I must admit, my first reaction upon hearing Taigen discuss Dogen's Mountains and Waters Sutra-the theme of this year's sesshin at Jikoji-was what my high-school English teacher would have called "a willing suspension of disbelief." Mountains? Walking? OK. Mountains can have their ways, I suppose. I, however, am much more familiar with the ways of water. I've been splashing around in its dripping, pouring, freezing, melting, seeping, soaking, sobbing, gurgling current every day of my life. And I know how to get along pretty well: "Go with the flow." "Don't be a wet blanket." "Don't cry over spilled?" water?

So for the first few days of sesshin, I tried to go with the flow. Or at least look like I was. In truth, I was just sitting through each period trying to appear to be paying attention. While in reality, I was savoring the delicious fantasies of the life I was going to have when sesshin was over, each moment of which was set to the soundtrack of my favorite songs, courtesy of the jukebox in my head. For days, I sat there like some poor, befuddled character from The Matrix, unable to choose between the blue pill that would return me forever to my world of fantasy and illusion, or the red pill that would release me from that prison into reality. I knew for sure I didn't actually want to take the blue pill-did I?-but I just couldn't bring myself to swallow the red one. Please-just one more tantalizing daydream?

Eventually, though, I grew tired of pretending to be at a sesshin. "You may be fooling everyone else, but you can't fool yourself," I thought. "What kind of wishy-washy person are you, anyway? All you do is float downstream, filling up whatever container comes along and spilling over the sides when the going gets tough." Seriously, when has anyone known water to make much of an effort to do anything? I took comfort in hearing Dogen's words during Taigen's Dharma talks, particularly when he said that to think of water as merely flowing is an insult to water. As the whirlpool slowly drained out of my head, I began to notice that there were other people in the zendo aside from myself, and that they-unlike me-were actually practicing. I started to wonder, "Where did all this water come from? And why do I think I'm the only one who's drowning in it?"

It had occurred to me after one Dharma talk that if you were to score the Mountains and Waters Sutra as a projective psychological test, you might notice some prominent themes in Dogen's profile, such as "stress from unmet needs" or "capacity for painful introspection." Themes which actually fit pretty well with the whole purpose of a sesshin, when you come right down to it.

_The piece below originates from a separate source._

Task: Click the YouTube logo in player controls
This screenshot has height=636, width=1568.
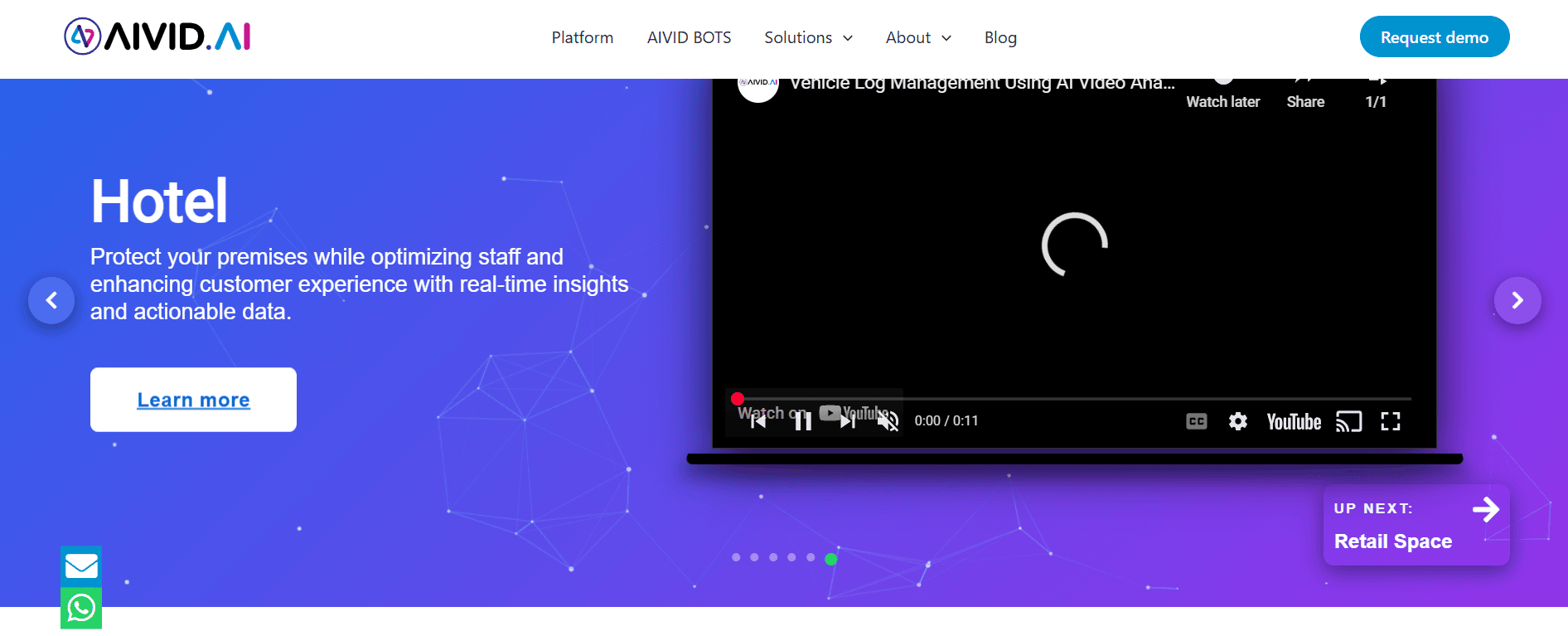Action: tap(1293, 421)
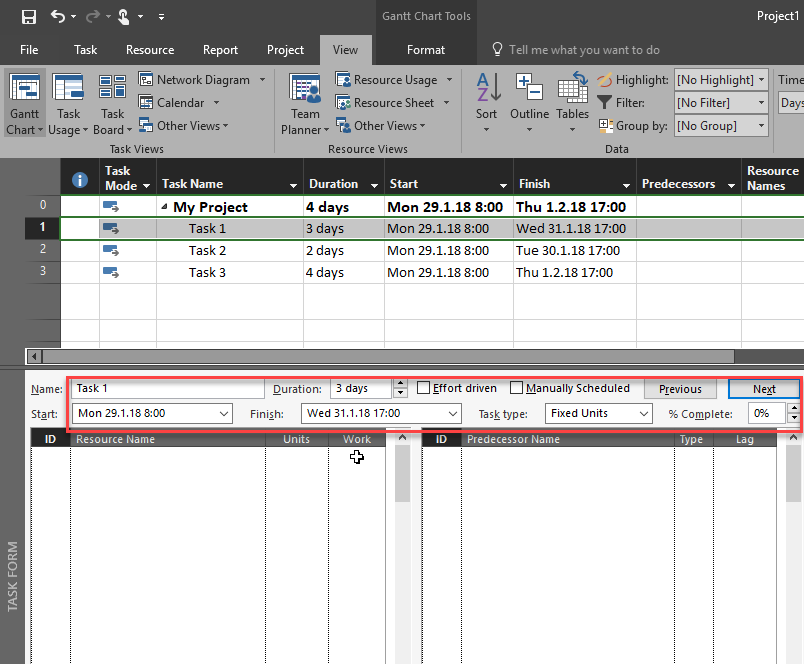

I began to consider that we were all sitting there, one big roomful of unmet needs, like a class of 6-year-olds who didn't quite get what we wanted for Christmas. "Aw, you wanted a Barbie Dream House? You wanted a Superman cape? A pony? A sports car? An Easy-Bake Oven? I'm so sorry. Maybe next year." I found myself quietly touched by my neighbors' willingness to go on practicing with their unmet needs well into the night, even though all of our left knees were on fire and our right ones weren't much better. And that's when I heard them. The mountains. Walking!

Or at least I thought I did. Maybe it was really just a screech owl, it doesn't matter. Because more importantly, I discovered that water can be a mountain too.

Popping the red pill into my mouth, I took a deep breath and dove head-first, again and again, into the waves of my fantasy world. And each time I did, those foamy mountains rose up and carried me, gently and safely, back to the shore of reality.